Narrate: State what your child is doing, like a sportscaster. Reflect what they say. Answer their questions, but don’t ask questions and don’t direct the conversation. Play alongside your child. If they are building LEGOs, don’t ask what they’re building. Instead, build something beside them (be sure not to “out do” her structure).
Label: State the feelings your child seems to be experiencing. What does your child seem to be experiencing emotionally during the play?
Convey a Relational Theme: What do you think your child needs the most from you at this time? For example, “I’m here for you,” or “I understand this hard thing to get through,” or “You do things well.”
Banking Time was derived from research-based parenting interventions, and research has shown that its use by teachers successfully contributes to children’s learning and social adjustment.
“It is ideal for use in situations in which parents are also being asked to be teachers,” Pianta said.
After decades of research, Pianta and his team have found that positive student-teacher interactions are a hallmark of classrooms engaged in effective teaching and learning. The research team, led by Williford, has rigorously tested Banking Time in preschool classrooms and found that it worked to improve teacher and child behavior and they now have a new grant that will test how this strategy works in the elementary grades.

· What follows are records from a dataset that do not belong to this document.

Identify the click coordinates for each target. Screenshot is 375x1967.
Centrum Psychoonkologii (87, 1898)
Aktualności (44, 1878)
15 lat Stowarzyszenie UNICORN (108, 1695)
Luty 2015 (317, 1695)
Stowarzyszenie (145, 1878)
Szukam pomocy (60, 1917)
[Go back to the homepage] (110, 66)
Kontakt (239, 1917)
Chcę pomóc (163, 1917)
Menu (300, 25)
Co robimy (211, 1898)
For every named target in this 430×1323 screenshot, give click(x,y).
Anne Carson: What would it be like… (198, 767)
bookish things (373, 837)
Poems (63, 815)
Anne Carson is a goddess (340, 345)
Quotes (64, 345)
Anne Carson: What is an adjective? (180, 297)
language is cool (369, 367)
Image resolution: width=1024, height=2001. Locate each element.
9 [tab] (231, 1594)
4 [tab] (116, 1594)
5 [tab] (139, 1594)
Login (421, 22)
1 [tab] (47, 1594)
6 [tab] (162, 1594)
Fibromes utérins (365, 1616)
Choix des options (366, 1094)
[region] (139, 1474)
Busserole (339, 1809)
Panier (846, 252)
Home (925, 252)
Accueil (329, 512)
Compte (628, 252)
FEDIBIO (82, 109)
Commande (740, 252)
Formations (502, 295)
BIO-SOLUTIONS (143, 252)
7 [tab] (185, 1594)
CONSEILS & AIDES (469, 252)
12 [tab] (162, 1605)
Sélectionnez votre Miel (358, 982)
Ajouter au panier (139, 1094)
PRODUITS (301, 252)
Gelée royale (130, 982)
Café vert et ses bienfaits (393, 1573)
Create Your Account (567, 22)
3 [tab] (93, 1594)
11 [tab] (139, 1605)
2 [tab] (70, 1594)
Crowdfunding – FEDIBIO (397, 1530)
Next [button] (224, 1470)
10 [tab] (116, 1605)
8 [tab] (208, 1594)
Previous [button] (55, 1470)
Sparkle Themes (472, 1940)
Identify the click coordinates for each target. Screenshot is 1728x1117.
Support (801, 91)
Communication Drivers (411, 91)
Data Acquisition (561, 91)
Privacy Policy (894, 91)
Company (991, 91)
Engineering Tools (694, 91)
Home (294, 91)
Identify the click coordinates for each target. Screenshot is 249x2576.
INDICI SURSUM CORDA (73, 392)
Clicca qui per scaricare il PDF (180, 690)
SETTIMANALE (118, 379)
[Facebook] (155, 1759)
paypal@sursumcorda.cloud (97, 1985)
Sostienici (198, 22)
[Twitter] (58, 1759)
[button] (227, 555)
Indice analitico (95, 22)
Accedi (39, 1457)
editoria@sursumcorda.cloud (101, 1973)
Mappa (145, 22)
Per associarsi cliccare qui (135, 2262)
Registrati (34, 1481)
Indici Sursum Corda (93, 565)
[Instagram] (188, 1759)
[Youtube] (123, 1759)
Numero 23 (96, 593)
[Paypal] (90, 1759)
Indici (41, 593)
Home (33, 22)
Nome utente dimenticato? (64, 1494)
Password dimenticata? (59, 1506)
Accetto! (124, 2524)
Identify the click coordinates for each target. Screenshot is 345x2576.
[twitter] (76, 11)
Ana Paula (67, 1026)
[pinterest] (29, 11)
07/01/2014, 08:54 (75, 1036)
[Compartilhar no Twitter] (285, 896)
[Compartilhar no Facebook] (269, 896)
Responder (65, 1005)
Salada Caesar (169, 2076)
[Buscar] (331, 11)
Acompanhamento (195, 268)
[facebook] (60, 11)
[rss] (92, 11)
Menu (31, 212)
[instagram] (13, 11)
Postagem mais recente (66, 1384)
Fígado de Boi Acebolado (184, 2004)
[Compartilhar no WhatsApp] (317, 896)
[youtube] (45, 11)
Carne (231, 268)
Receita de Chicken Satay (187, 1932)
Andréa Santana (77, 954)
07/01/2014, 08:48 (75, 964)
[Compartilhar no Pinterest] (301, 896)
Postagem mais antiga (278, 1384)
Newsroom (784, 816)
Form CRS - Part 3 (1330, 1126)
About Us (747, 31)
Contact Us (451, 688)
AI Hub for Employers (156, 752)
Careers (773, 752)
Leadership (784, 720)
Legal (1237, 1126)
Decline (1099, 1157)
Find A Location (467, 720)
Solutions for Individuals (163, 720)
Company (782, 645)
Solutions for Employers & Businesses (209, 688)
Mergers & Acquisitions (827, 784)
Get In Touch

Williford has adopted this technique in her own home with her 8-year-old son.
“I have to say, it has been helpful in keeping our bond intact as I’ve had to take on the role of teacher,” she said. “My son has ADHD and struggles with reading. The relational theme I’m using right now is that ‘I like hanging out with you,’ which has been important for both us, because I admit that sometimes homeschooling activities don’t bring out the best in either of us.
“Doing Banking Time a few times a week for just 10 minutes reminds us both that we like hanging out together. This is also a time when I’m reminded that my son is really funny – his sense of humor really shines during Banking Time. It’s been a good way to take the edge off the quarantine.”